-------- SUPPLIED DATA --------
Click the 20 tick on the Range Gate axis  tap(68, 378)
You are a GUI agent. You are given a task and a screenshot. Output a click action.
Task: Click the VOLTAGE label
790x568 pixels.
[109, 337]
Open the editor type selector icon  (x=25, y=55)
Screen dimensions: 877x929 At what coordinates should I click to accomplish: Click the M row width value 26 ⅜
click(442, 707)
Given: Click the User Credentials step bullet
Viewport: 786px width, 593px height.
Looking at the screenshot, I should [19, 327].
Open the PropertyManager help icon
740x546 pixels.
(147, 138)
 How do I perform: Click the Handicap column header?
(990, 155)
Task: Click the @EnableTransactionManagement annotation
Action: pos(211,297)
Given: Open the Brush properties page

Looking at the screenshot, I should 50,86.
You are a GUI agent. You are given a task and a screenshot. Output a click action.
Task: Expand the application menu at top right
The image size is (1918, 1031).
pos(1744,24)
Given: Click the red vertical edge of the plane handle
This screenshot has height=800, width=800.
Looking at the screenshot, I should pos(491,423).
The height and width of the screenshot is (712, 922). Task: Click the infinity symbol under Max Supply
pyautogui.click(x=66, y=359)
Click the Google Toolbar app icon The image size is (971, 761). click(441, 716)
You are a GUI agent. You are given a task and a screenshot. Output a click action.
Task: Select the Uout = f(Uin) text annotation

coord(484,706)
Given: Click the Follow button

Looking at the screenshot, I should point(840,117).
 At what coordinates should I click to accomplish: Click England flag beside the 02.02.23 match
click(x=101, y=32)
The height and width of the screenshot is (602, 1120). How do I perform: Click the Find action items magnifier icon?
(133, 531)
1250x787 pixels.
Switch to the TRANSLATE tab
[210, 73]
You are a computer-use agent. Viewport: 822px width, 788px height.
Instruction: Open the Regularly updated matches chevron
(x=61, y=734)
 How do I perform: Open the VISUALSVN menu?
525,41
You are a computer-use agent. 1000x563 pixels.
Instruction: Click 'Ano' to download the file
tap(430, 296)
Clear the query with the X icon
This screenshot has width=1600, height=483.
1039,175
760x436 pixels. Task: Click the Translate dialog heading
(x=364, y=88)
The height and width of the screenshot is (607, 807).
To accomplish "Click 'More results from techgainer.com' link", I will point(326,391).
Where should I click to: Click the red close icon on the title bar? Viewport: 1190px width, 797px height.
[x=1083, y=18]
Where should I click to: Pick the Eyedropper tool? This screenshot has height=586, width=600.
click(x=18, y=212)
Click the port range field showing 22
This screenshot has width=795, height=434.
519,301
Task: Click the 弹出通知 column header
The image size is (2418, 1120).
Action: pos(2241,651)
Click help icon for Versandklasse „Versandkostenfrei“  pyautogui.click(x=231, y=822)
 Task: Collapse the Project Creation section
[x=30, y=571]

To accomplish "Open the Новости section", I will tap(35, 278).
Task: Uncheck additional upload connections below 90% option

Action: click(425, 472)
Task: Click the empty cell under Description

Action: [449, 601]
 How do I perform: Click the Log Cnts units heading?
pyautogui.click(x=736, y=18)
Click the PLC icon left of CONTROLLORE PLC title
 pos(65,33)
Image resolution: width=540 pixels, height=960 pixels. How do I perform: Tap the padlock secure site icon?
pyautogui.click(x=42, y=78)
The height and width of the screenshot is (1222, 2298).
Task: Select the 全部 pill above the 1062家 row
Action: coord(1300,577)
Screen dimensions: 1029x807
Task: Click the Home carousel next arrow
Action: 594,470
--------
__SET EXERCISE__. Rewrite the records above so that every occurrence of "GUI agent" is swapped for "screen agent", leaving everything else untouched.

__EXERCISE RESPONSE__.
Click the 20 tick on the Range Gate axis  tap(68, 378)
You are a screen agent. You are given a task and a screenshot. Output a click action.
Task: Click the VOLTAGE label
790x568 pixels.
[109, 337]
Open the editor type selector icon  (x=25, y=55)
Screen dimensions: 877x929 At what coordinates should I click to accomplish: Click the M row width value 26 ⅜
click(442, 707)
Given: Click the User Credentials step bullet
Viewport: 786px width, 593px height.
Looking at the screenshot, I should [19, 327].
Open the PropertyManager help icon
740x546 pixels.
(147, 138)
 How do I perform: Click the Handicap column header?
(990, 155)
Task: Click the @EnableTransactionManagement annotation
Action: pos(211,297)
Given: Open the Brush properties page

Looking at the screenshot, I should 50,86.
You are a screen agent. You are given a task and a screenshot. Output a click action.
Task: Expand the application menu at top right
The image size is (1918, 1031).
pos(1744,24)
Given: Click the red vertical edge of the plane handle
This screenshot has height=800, width=800.
Looking at the screenshot, I should pos(491,423).
The height and width of the screenshot is (712, 922). Task: Click the infinity symbol under Max Supply
pyautogui.click(x=66, y=359)
Click the Google Toolbar app icon The image size is (971, 761). click(441, 716)
You are a screen agent. You are given a task and a screenshot. Output a click action.
Task: Select the Uout = f(Uin) text annotation

coord(484,706)
Given: Click the Follow button

Looking at the screenshot, I should point(840,117).
 At what coordinates should I click to accomplish: Click England flag beside the 02.02.23 match
click(x=101, y=32)
The height and width of the screenshot is (602, 1120). How do I perform: Click the Find action items magnifier icon?
(133, 531)
1250x787 pixels.
Switch to the TRANSLATE tab
[210, 73]
You are a computer-use agent. Viewport: 822px width, 788px height.
Instruction: Open the Regularly updated matches chevron
(x=61, y=734)
 How do I perform: Open the VISUALSVN menu?
525,41
You are a computer-use agent. 1000x563 pixels.
Instruction: Click 'Ano' to download the file
tap(430, 296)
Clear the query with the X icon
This screenshot has width=1600, height=483.
1039,175
760x436 pixels. Task: Click the Translate dialog heading
(x=364, y=88)
The height and width of the screenshot is (607, 807).
To accomplish "Click 'More results from techgainer.com' link", I will point(326,391).
Where should I click to: Click the red close icon on the title bar? Viewport: 1190px width, 797px height.
[x=1083, y=18]
Where should I click to: Pick the Eyedropper tool? This screenshot has height=586, width=600.
click(x=18, y=212)
Click the port range field showing 22
This screenshot has width=795, height=434.
519,301
Task: Click the 弹出通知 column header
The image size is (2418, 1120).
Action: pos(2241,651)
Click help icon for Versandklasse „Versandkostenfrei“  pyautogui.click(x=231, y=822)
 Task: Collapse the Project Creation section
[x=30, y=571]

To accomplish "Open the Новости section", I will tap(35, 278).
Task: Uncheck additional upload connections below 90% option

Action: click(425, 472)
Task: Click the empty cell under Description

Action: [449, 601]
 How do I perform: Click the Log Cnts units heading?
pyautogui.click(x=736, y=18)
Click the PLC icon left of CONTROLLORE PLC title
 pos(65,33)
Image resolution: width=540 pixels, height=960 pixels. How do I perform: Tap the padlock secure site icon?
pyautogui.click(x=42, y=78)
The height and width of the screenshot is (1222, 2298).
Task: Select the 全部 pill above the 1062家 row
Action: coord(1300,577)
Screen dimensions: 1029x807
Task: Click the Home carousel next arrow
Action: 594,470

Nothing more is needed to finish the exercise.